Records from a collection
______________________________

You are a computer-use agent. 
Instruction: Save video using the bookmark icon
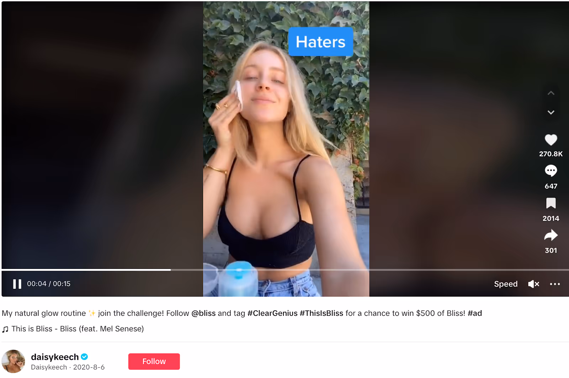point(551,203)
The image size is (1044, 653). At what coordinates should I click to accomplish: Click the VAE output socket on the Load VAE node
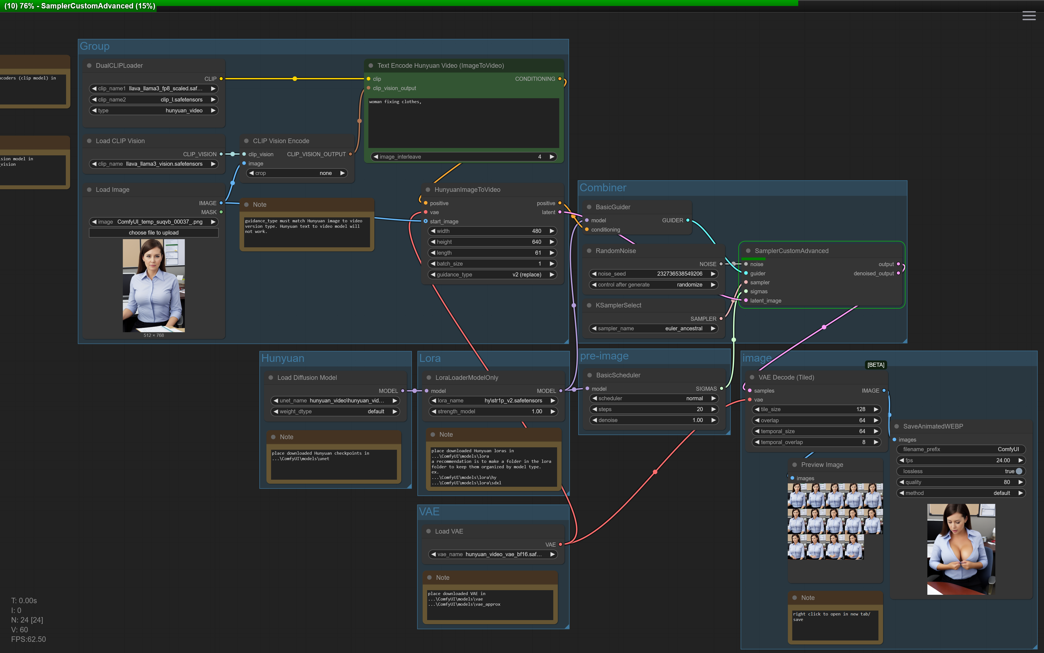click(560, 545)
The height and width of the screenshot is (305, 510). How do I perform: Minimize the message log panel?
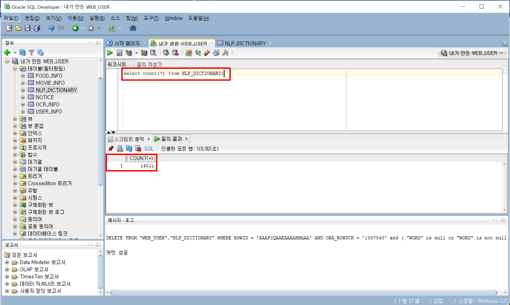pos(503,220)
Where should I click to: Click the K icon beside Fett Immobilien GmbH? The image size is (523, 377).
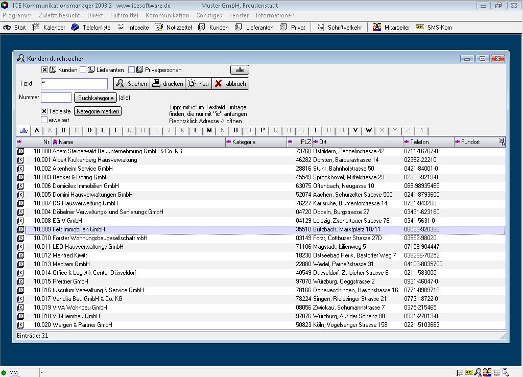[x=21, y=230]
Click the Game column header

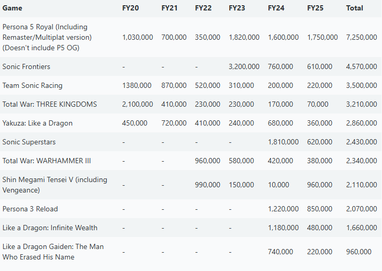[12, 8]
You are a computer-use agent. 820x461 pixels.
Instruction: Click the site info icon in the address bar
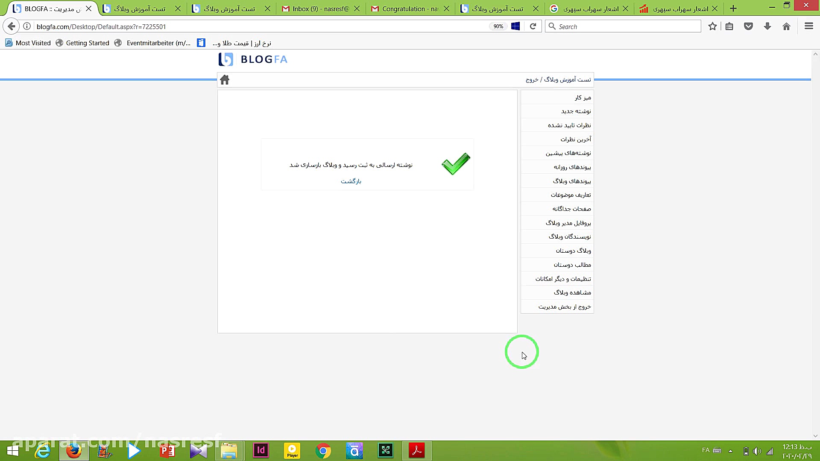(x=27, y=26)
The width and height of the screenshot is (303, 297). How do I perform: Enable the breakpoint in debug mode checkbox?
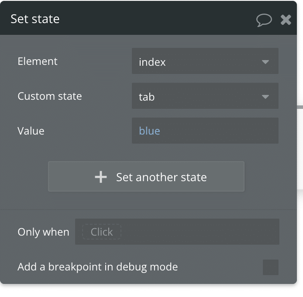(x=271, y=267)
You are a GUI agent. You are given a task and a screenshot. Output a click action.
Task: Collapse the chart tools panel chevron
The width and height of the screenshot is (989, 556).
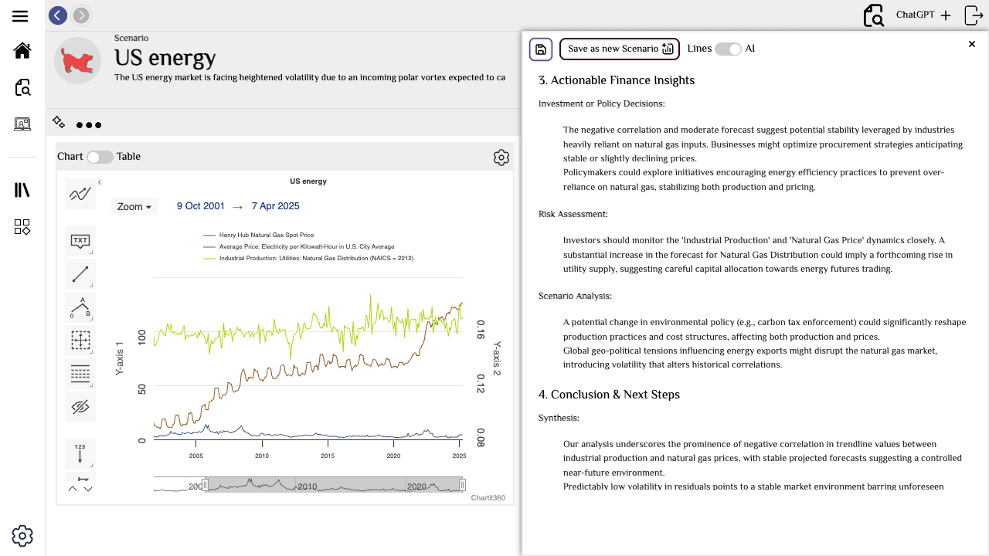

______________________________

To be done -> Please find each line in the listing that contains the word "panel" and copy those lines. Matching is case-sensitive.

Worked answer ->
The height and width of the screenshot is (305, 510). How do I perform: Minimize the message log panel?
Task: Collapse the chart tools panel chevron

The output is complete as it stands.